Lindbergh spent much of the next two days at the Embassy with Joseph Kennedy, who, in turn, preached appeasement to an already persuaded Neville Chamberlain. The Prime Minister left for a conference in Munich—where he would meet Hitler, Mussolini, and Daladier of France. Chamberlain returned to his jubilant nation with the promise of “peace for our time.”

As much as any diplomat in the world, Lindbergh spent the next month globe trotting among the capitals of Europe on government missions. A minister without portfolio, his sole motivation was public service. He had no thirst for power or attention, and he paid for all his flights out of his own pocket. At Ambassador Bullitt’s beckoning, he went first to Paris, where he was asked to help supply military aircraft to France. The goal was to purchase warplanes from the United States, which the Neutrality Act of 1935 made impossible. Bullitt suggested, however, that American factories be built in Canada, where they could circumvent the law and produce the planes.

This private meeting—which included Daladier, La Chambre, Bullitt, and Jean Monnet—thrust Lindbergh into a crisis of conscience. “Aside from the personal problems involved,” Lindbergh would later retell, “there were serious questions relating to loyalty to my own country and to the civilization of which it was a part. I loved France second only to America, and I had fallen in love with Europe as a whole. From the time the Canadian Plan was first outlined to me, I had reservations about the effect it would have on both America and Europe.” It seemed to Lindbergh “a roundabout way of getting the United States again involved in Europe’s wars—against the wishes of Congress and the American people.”
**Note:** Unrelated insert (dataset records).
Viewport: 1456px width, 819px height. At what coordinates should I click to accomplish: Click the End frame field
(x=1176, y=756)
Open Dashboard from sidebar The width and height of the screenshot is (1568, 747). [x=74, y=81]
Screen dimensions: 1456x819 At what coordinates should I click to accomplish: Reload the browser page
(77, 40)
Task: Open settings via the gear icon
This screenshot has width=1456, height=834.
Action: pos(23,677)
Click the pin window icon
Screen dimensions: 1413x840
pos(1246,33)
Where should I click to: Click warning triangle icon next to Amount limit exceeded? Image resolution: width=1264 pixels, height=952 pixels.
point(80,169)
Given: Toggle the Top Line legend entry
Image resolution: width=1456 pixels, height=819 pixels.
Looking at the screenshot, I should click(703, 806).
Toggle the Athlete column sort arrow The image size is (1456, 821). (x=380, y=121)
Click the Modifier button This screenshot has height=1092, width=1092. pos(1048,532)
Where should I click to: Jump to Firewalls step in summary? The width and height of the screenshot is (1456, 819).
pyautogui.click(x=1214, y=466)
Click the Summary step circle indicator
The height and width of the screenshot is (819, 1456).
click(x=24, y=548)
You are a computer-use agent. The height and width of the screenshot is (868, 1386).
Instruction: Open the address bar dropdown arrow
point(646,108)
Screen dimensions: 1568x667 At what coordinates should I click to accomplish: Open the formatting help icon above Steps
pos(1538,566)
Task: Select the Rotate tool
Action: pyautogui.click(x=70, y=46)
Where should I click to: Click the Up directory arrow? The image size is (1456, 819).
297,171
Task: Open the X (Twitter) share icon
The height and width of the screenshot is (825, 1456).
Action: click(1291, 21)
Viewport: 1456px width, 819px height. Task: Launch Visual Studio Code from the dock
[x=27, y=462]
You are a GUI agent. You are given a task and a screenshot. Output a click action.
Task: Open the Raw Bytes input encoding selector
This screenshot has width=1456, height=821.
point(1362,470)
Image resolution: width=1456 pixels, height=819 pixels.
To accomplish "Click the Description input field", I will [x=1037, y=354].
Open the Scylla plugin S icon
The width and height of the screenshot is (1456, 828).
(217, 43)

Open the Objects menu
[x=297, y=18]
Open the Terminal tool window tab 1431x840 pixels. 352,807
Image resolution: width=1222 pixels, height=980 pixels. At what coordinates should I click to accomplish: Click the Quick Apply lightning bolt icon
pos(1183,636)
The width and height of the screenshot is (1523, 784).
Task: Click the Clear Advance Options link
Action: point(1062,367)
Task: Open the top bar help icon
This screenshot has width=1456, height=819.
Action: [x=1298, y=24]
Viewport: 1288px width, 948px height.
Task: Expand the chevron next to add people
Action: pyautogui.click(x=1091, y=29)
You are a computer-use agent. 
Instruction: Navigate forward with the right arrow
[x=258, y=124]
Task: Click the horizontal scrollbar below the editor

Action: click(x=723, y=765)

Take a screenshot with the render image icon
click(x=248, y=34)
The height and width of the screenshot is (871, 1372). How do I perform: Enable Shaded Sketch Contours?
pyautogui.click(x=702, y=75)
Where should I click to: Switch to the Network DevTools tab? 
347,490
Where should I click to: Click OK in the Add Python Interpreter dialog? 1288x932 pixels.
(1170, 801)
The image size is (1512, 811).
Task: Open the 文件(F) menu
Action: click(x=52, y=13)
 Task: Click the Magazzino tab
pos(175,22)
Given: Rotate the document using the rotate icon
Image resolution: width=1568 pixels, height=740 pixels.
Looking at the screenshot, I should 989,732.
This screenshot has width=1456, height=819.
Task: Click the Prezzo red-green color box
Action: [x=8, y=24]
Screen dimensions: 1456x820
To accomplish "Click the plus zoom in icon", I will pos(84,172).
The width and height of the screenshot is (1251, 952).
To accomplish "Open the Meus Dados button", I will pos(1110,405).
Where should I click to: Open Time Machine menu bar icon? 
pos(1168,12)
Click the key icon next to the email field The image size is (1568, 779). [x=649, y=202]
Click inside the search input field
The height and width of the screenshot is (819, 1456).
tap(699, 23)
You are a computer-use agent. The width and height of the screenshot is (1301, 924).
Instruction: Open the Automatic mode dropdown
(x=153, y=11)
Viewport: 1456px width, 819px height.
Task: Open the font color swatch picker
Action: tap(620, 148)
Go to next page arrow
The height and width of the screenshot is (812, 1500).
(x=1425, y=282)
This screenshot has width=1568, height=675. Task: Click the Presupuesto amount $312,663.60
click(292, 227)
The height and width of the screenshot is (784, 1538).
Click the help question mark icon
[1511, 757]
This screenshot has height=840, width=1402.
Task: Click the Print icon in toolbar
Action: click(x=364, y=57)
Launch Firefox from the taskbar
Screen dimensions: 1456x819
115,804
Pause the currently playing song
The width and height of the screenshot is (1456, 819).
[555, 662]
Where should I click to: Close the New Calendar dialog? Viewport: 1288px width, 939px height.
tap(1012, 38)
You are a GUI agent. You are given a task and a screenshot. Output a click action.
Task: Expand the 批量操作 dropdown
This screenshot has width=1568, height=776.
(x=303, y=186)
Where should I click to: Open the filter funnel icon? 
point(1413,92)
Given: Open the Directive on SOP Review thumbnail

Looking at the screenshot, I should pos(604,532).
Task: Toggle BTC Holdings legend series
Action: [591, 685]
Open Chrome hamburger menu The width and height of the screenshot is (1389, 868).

Lindbergh believed England and France were viewing the gameboard in the wrong way, looking only at short-term moves. To him, totalitarianism was the ultimate enemy, and that if England and France would draw back, “a westward expansion by Hitler might still be prevented through a combination of diplomacy, strategic convenience, and the use of defensive power.” Lindbergh’s worst fear was that “the potentially gigantic power of America, guided by uninformed and impractical idealism, might crusade into Europe to destroy Hitler without realizing that Hitler’s destruction would lay Europe open to the rape, loot, and barbarism of Soviet Russia’s forces, causing possibly the fatal wounding of Western civilization.”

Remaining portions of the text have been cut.